> **Task details**:
Return the records word for word. Pictures do not belong in the copy.

> **Recorded data**:
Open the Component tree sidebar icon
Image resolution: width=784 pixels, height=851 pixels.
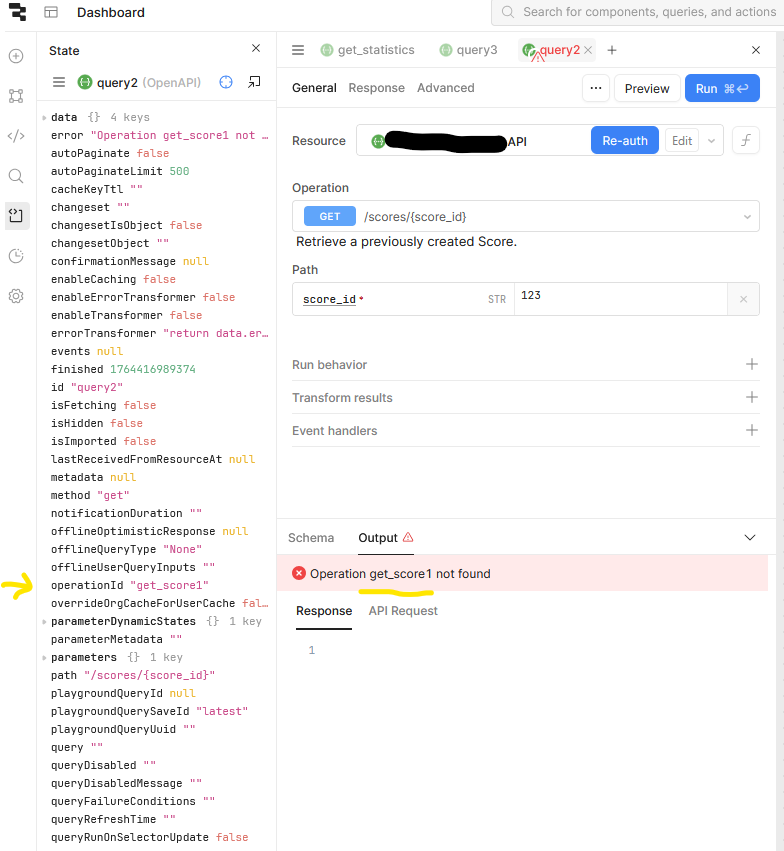[x=16, y=96]
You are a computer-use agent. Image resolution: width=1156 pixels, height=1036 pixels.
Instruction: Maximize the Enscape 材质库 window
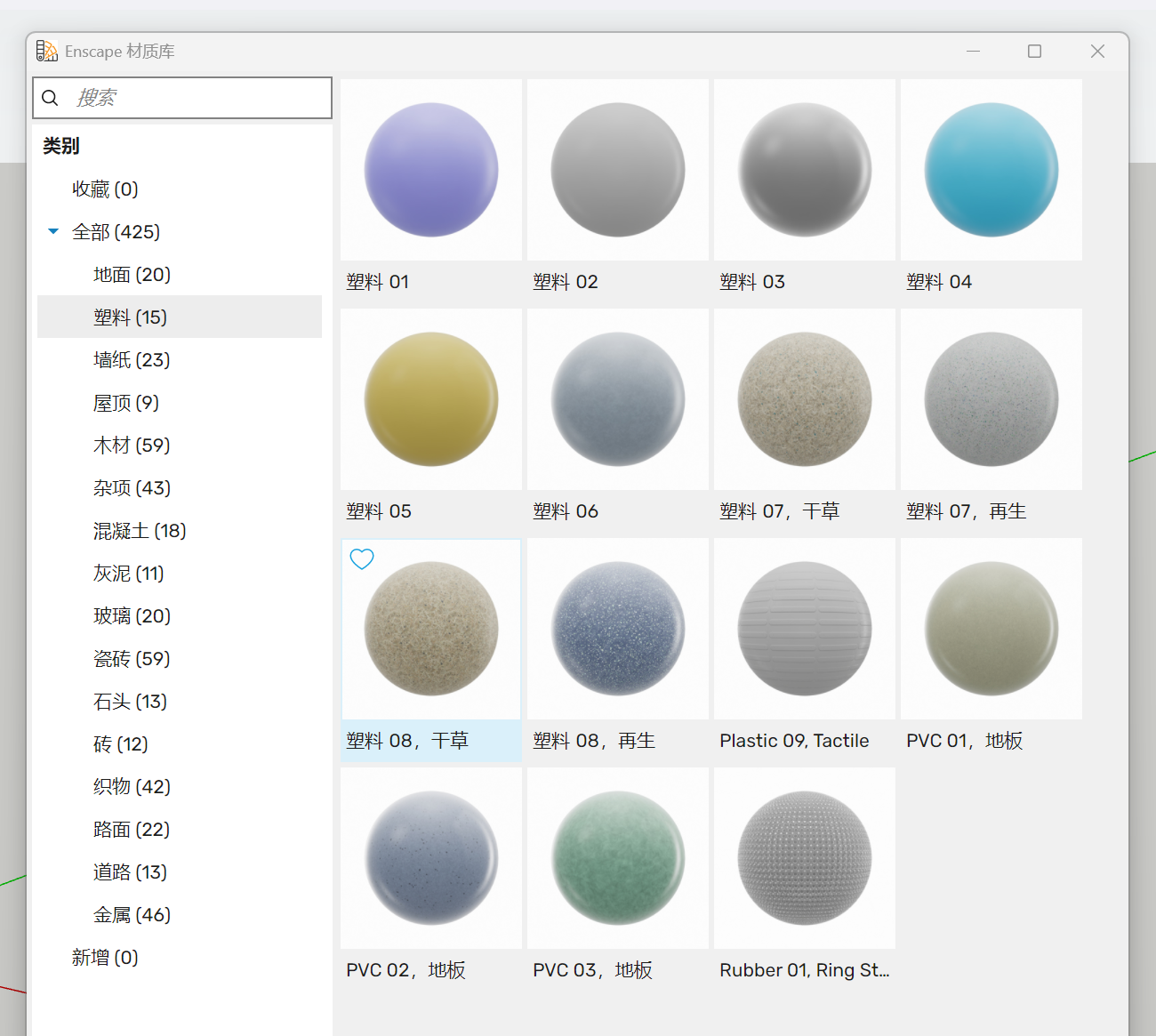tap(1034, 52)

> **Result of this task**:
Open the Component tree sidebar icon
Image resolution: width=784 pixels, height=851 pixels.
[x=16, y=96]
You are a computer-use agent. Image resolution: width=1156 pixels, height=1036 pixels.
Instruction: Maximize the Enscape 材质库 window
tap(1034, 52)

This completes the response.